◆ Tarefas
1. Traduza para o inglês esta frase do texto sobre Haruki Murakami: "Mas o escritor japonês também tem lá seus detratores, que o consideram um criador maneirista."
2. Substitua "japonês" por "nipônico" no trecho do texto sobre Haruki Murakami que vai de "Há quem ache" até "best sellers internacionais.", inclusive, e escreva esse trecho completo já com a troca.
3. Dê continuidade ao texto sobre Haruki Murakami a partir do ponto em que ele termina.

◆ Trecho

══════════════════════════════

Há quem ache Haruki Murakami um gênio, digno de vencer o prêmio Nobel de Literatura, para o qual vem sendo apontado como um dos favoritos nos últimos anos. Mas o escritor japonês também tem lá seus detratores, que o consideram um criador maneirista. Possivelmente por conta das mesmas razões pelas quais os milhões de fãs do autor ao redor do mundo fazem de seus livros grandes best sellers internacionais.
O ambicioso IQ84, romance em três volumes, cujo primeiro tomo acaba de ser lançado no Brasil, concentra ao longo de suas mais de mil páginas todos os traços que fazem de Murakami um nome tão controverso.
Em IQ84 Livro 1, a narrativa se divide entre dois personagens que, aparentemente, não têm nada que os conecte o autor vai adiar o máximo possível o momento em que suas trajetórias vão se entrecruzar.
Aomame é uma jovem habitante de Tóquio, uma cidade de onde se veem duas Luas. Por trás da fachada de mulher de negócios, a personagem esconde uma identidade secreta: ela é uma assassina profissional, cuja missão é eliminar, de modo extremamente planejado, e sem deixar quaisquer pistas, homens que maltratam mulheres.

══════════════════════════════

Registros de apontamento para texto e elementos
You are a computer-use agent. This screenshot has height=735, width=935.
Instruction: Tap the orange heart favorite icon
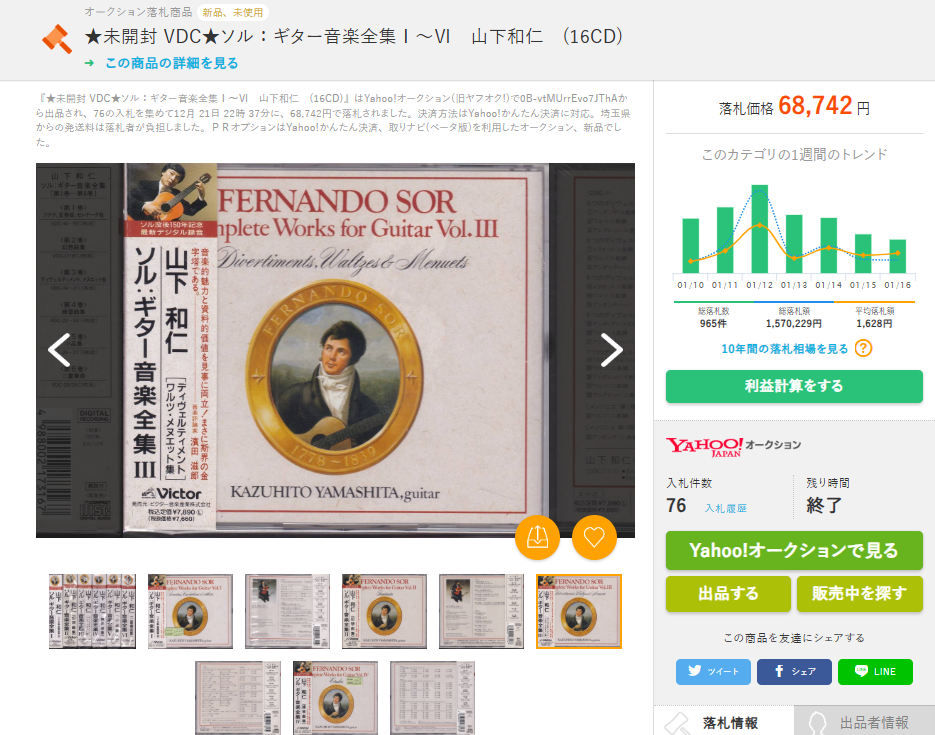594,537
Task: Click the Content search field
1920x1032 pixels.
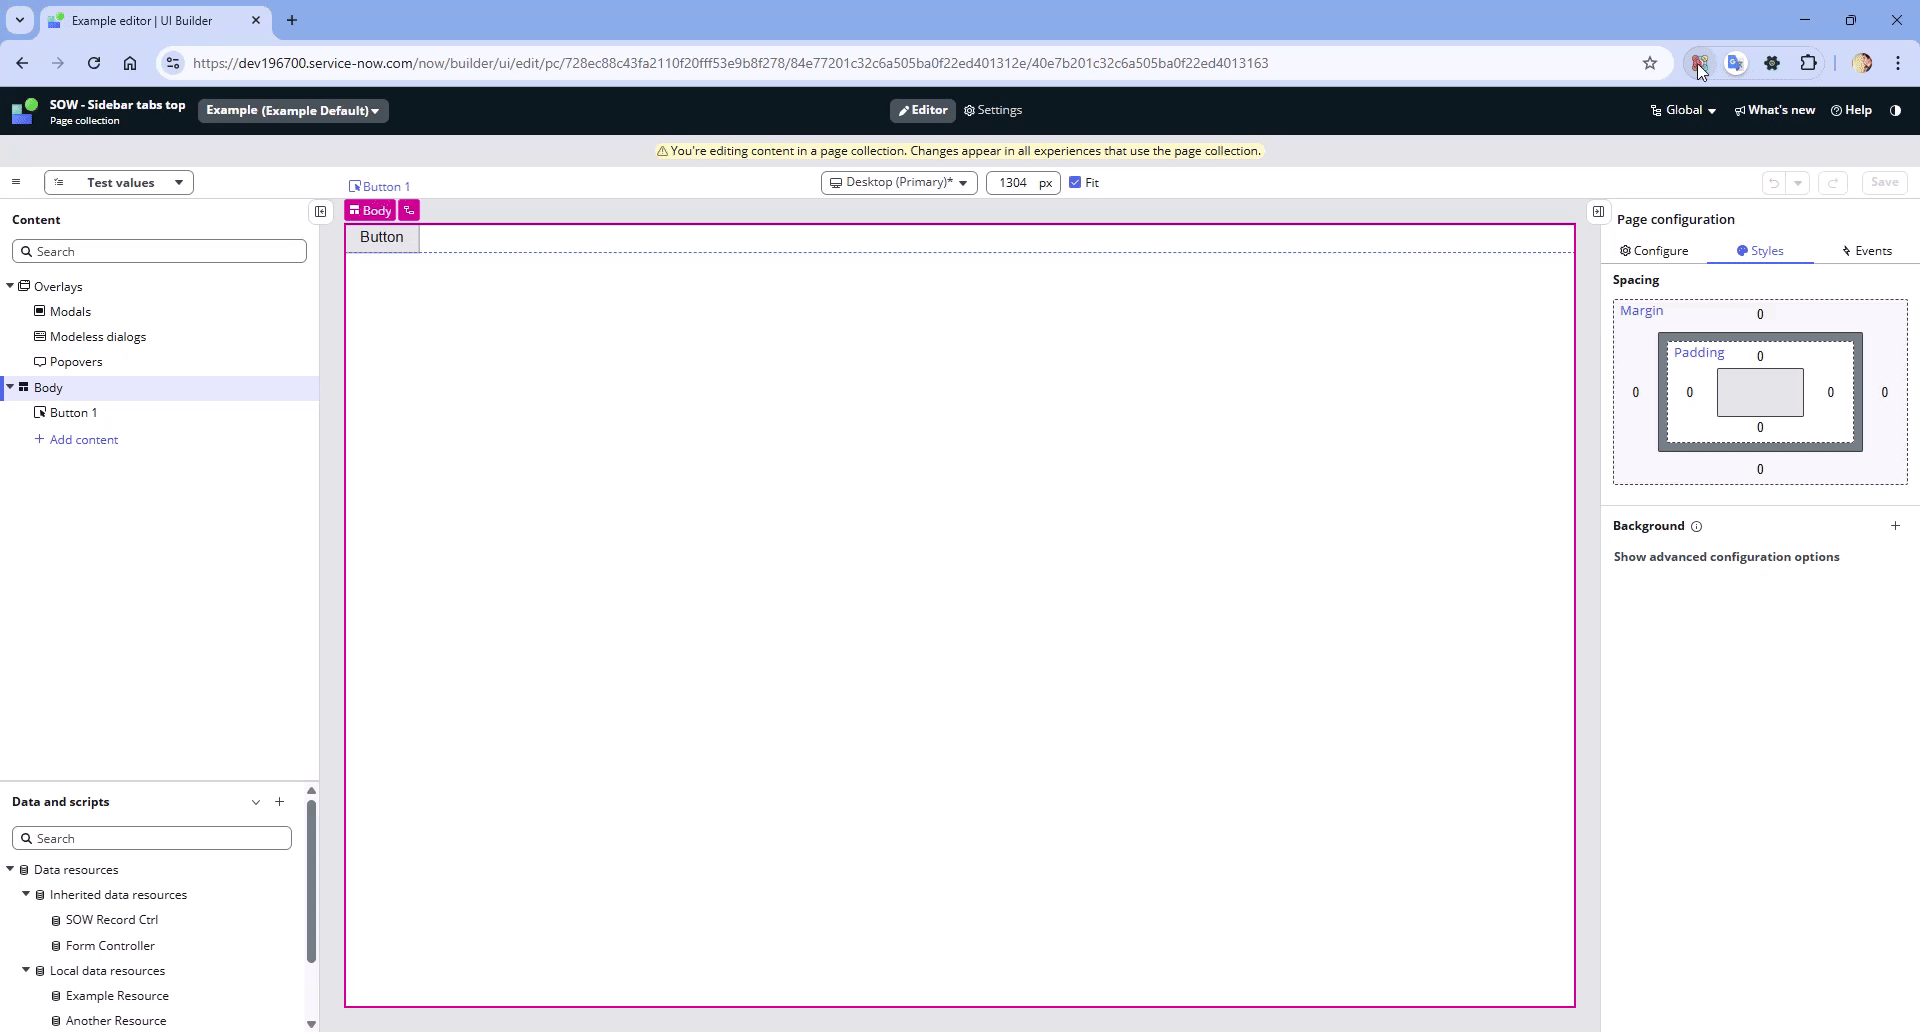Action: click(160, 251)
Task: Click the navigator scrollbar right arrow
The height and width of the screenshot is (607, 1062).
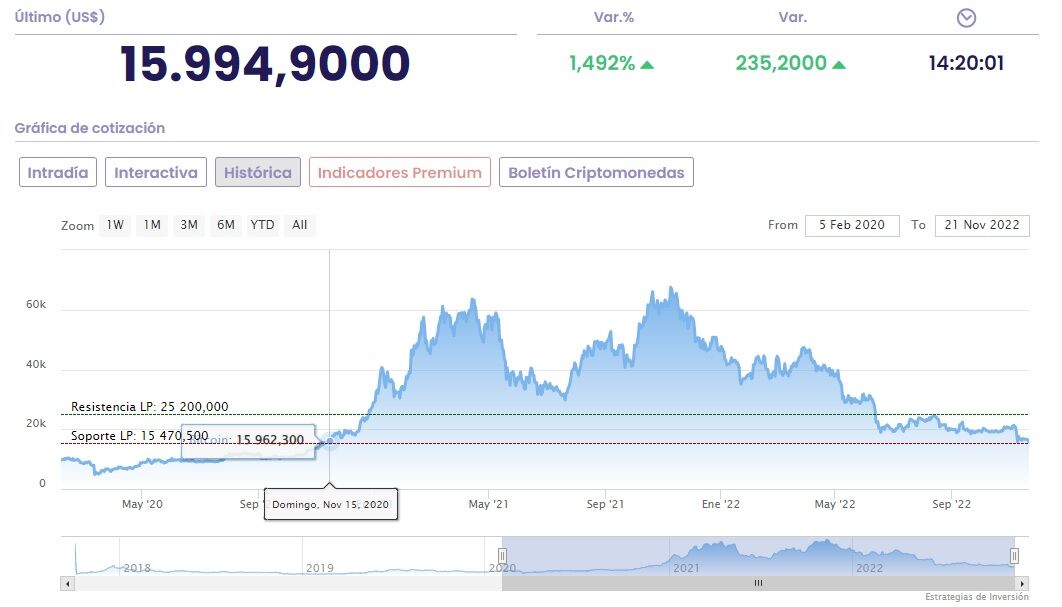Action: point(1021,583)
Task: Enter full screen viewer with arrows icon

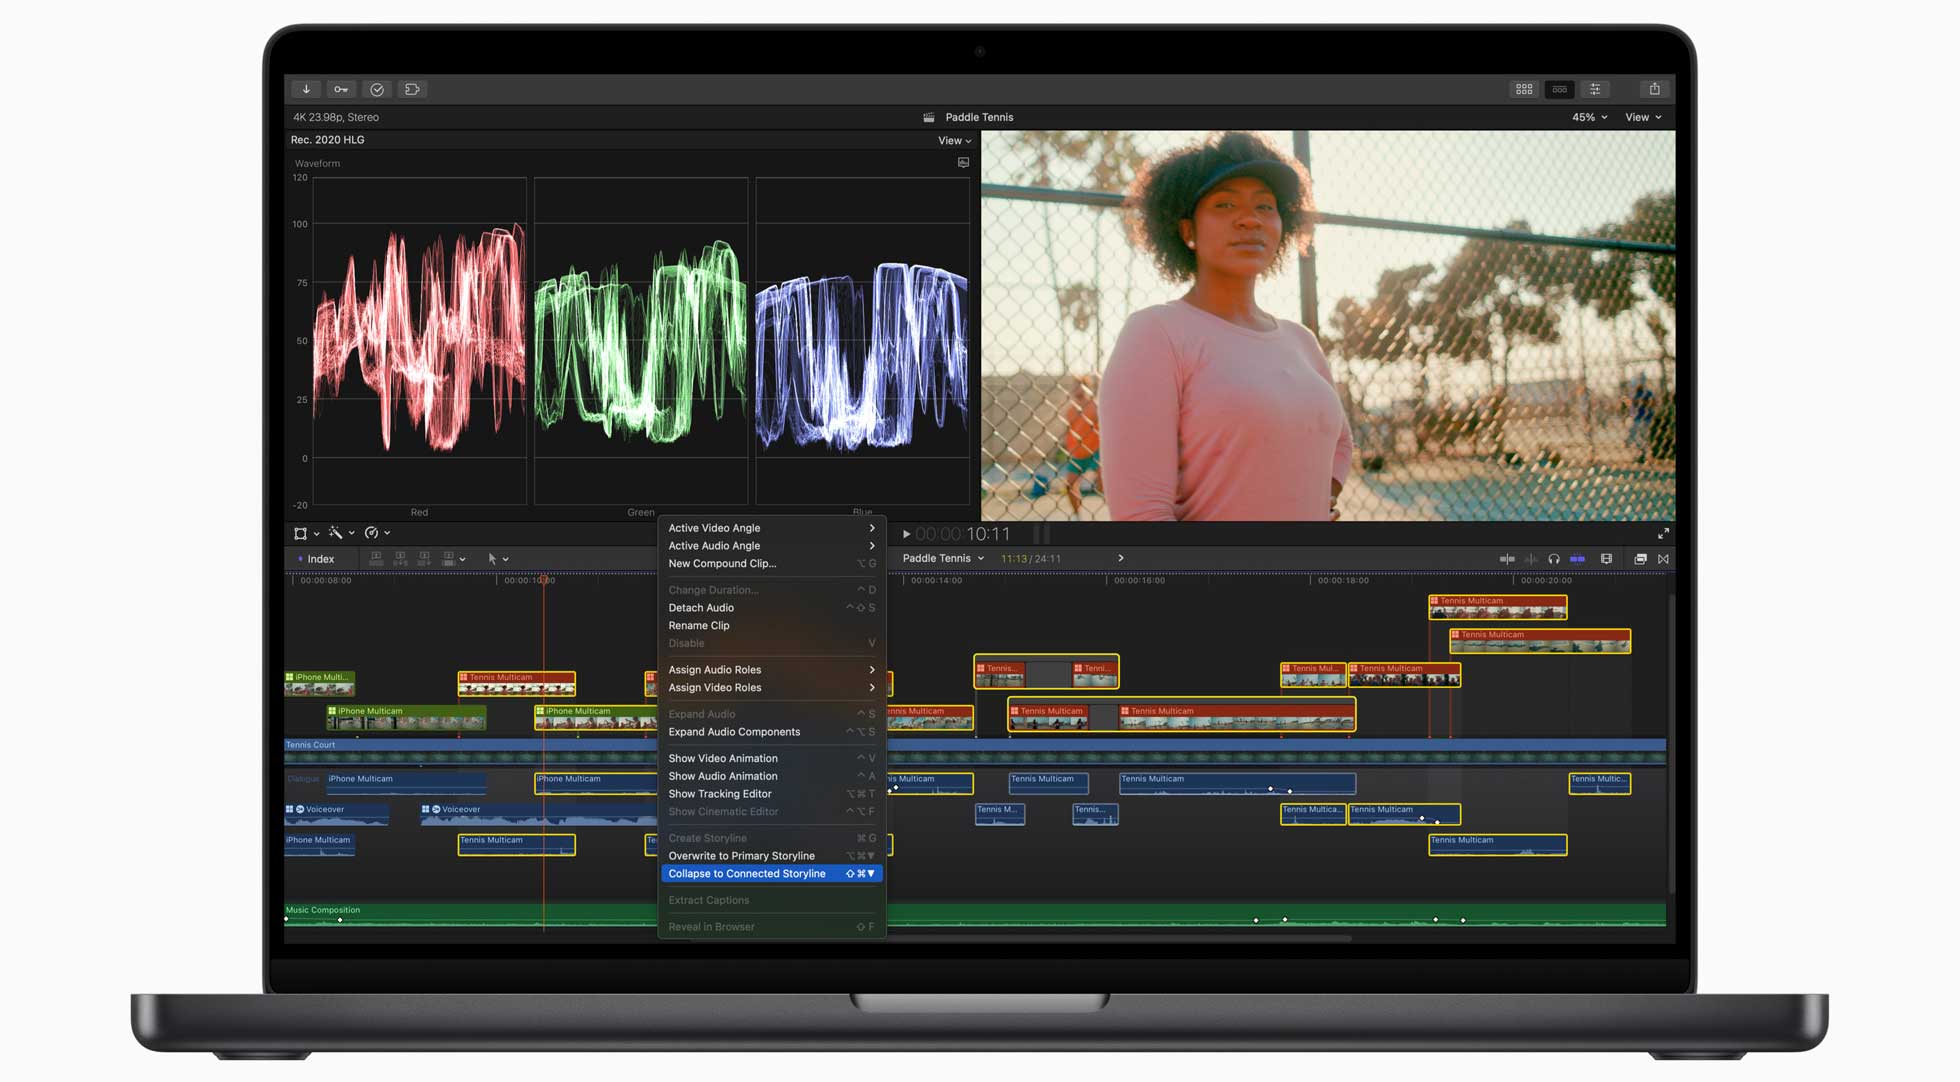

══════════════════════════════

◆ Respostas do exercício
1. But the Japanese writer also has his detractors, who consider him a mannerist creator.

2.
Há quem ache Haruki Murakami um gênio, digno de vencer o prêmio Nobel de Literatura, para o qual vem sendo apontado como um dos favoritos nos últimos anos. Mas o escritor nipônico também tem lá seus detratores, que o consideram um criador maneirista. Possivelmente por conta das mesmas razões pelas quais os milhões de fãs do autor ao redor do mundo fazem de seus livros grandes best sellers internacionais.

3.
Elegante, sexualmente ambígua, e em constante embate com seus fantasmas pessoais, a justiceira, cuja vida será colocada em risco ao longo dos livros, parece saída do universo dos quadrinhos, dos mangás, ao mesmo tempo em que é uma melômana, capaz de identificar uma composição do tcheco Janácêk já nos primeiros acordes.
A aproximação entre a cultura pop e a erudita é uma das marcas da escrita de Murakami, e uma das que encontra maior ressonância junto a seus leitores, que curtem navegar entre citações a Dostoievski e à dupla Sonny & Cher em uma mesma narrativa.
Proposta indecente
O professor de Matemática e aspirante a escritor Tengo, por sua vez, tem em comum com Aomame o fato de também ser jovem e algo propenso à solidão. Embora sonhe publicar seu próprio romance, ele recebe do editor Komatsu, um sujeito ardiloso e algo maquiavélico, uma proposta um tanto indecente. Quer que ele reescreva o romance de estreia de uma adolescente, cujo nome artístico é Fuko-Eri.
Embora seja mal escrito, em um estilo precário, Tengo e Kamatsu concordam que o romance da garota, com traços de realismo fantástico assim como a própria literatura de Murakami traz uma história fascinante, que merece ser contada ao mundo. E tem potencial para se tornar um sucesso de vendas e faturar prêmios, caso passe por uma profunda revisão.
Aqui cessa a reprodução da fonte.